A/B Testing on iOS and Android (and others)

A/B testing (aka. split testing) has been around on the Web for a long time. The reason to do it is simple: much of how you design your user interface and your user experience is based on assumptions and no matter how good you think your assumptions are, you don’t know what works better in reality. And let’s be honest, most assumptions aren’t thought through carefully in the first place. After all, nothing can tell you better than real data from real users.

You’re already measuring what users are doing? That’s not quite enough yet. The reason why it’s “A/B testing” and not just “A testing plus analytics” is simple: numbers alone don’t always say much (e.g. vanity metrics). Comparing 2 numbers on the other hand is easy and reliable and even if neither of the 2 is really good, at least you know which one is the lesser of 2 evil and the one you should continue with (read: continue with and iterate again, fast).
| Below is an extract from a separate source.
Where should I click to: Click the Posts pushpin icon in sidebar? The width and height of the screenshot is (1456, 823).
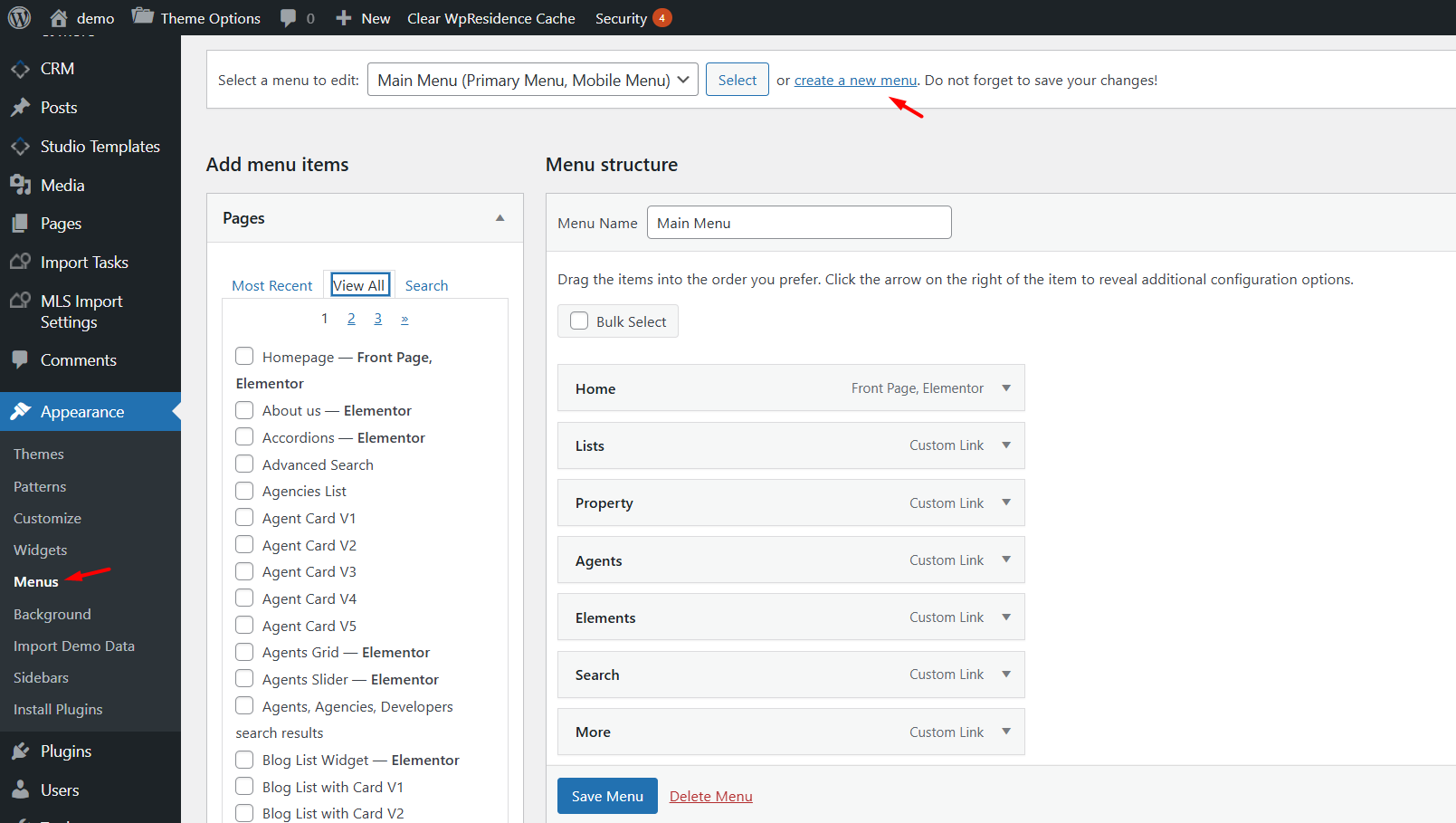20,108
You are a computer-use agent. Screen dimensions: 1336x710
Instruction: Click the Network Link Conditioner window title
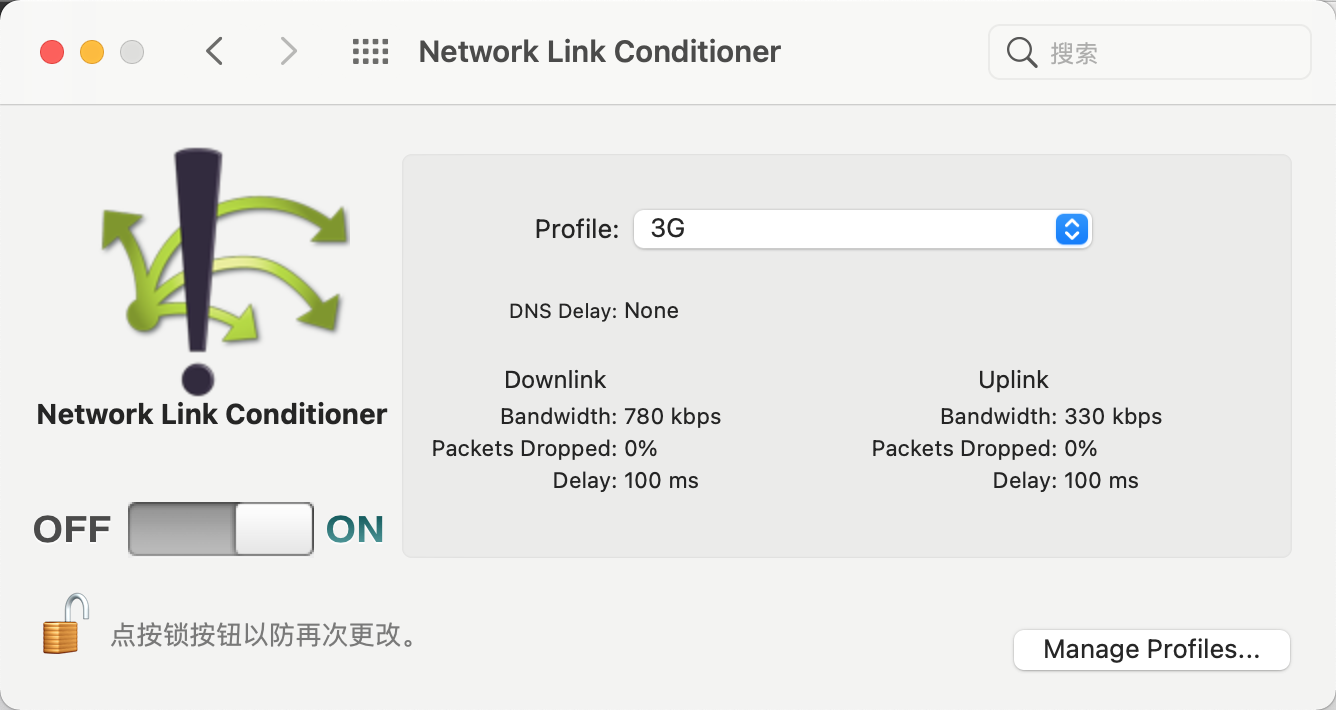click(599, 52)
One presentation that caught my interest early on was Marissa Mayer’s keynote at Google I/O in 2008. She gives insights on how far Google actually goes to fine-tune and optimize their user interfaces using A/B testing. That way, Google found proof for details that would usually be decided upon by a design or UX specialist, even down to the “right” whitespace between different parts of the page on google.com:

(…) you can test interfaces and be able to tell in a mathematical way which one works better for your users.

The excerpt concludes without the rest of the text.